● What you will do:
From the line containing "Where should I" down to the final line of the entries below, return each line exactly and drop the pictures.
▼
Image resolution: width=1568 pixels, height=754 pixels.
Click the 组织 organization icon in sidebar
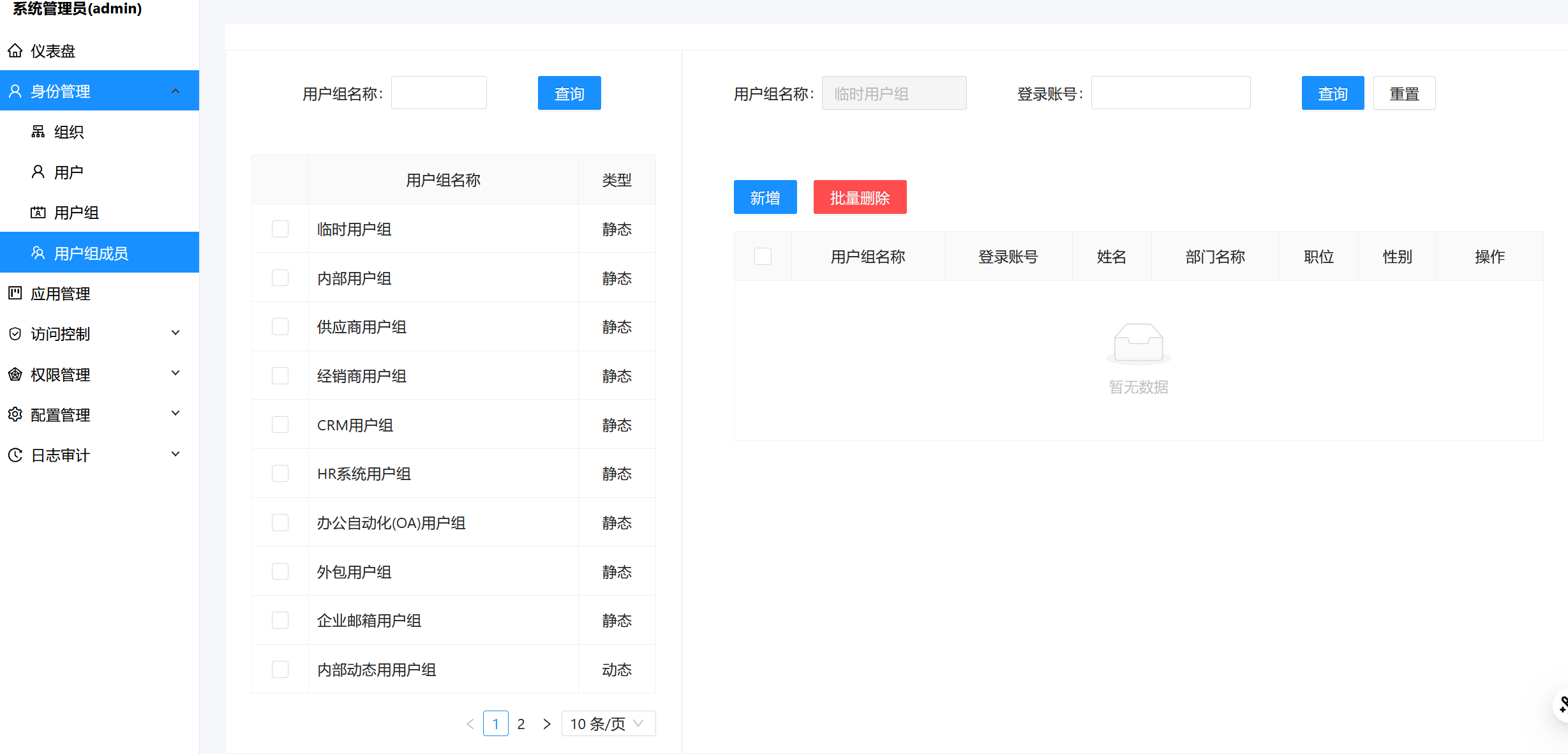coord(38,132)
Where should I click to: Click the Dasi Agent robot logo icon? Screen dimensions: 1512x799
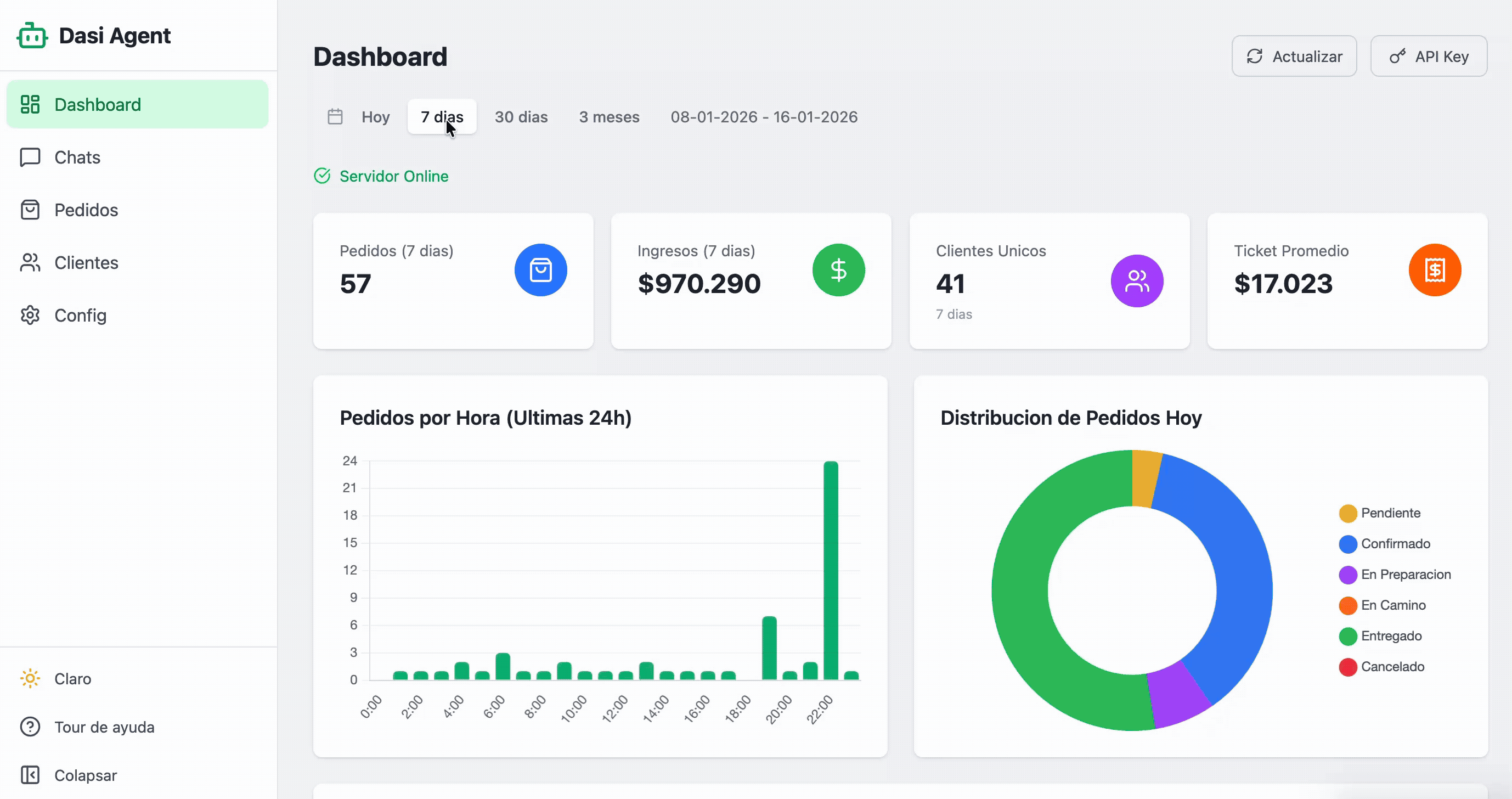point(32,36)
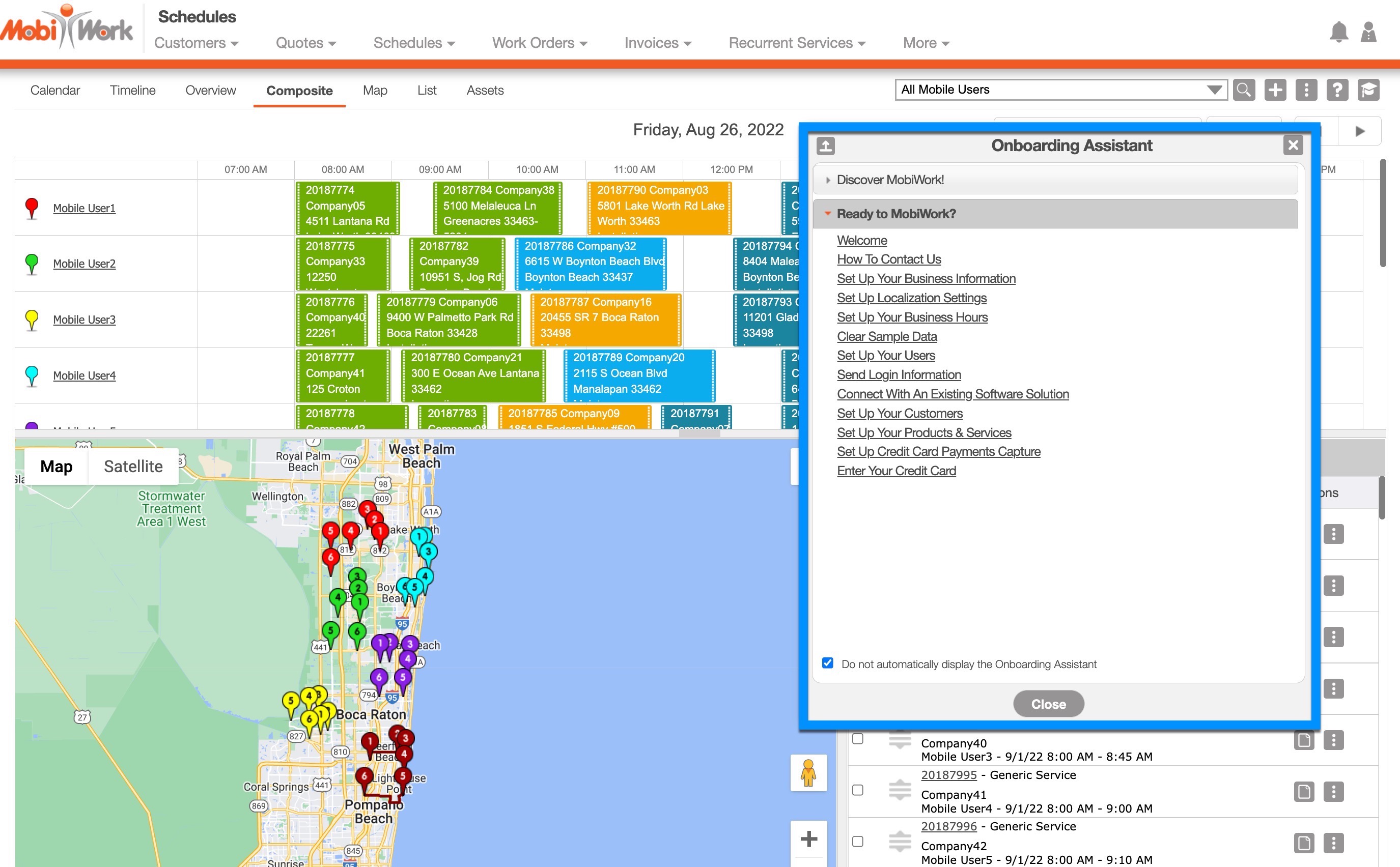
▲
● Your response:
Where should I click to: Click the Dasi Agent robot logo icon? Screen dimensions: 1512x799
point(32,36)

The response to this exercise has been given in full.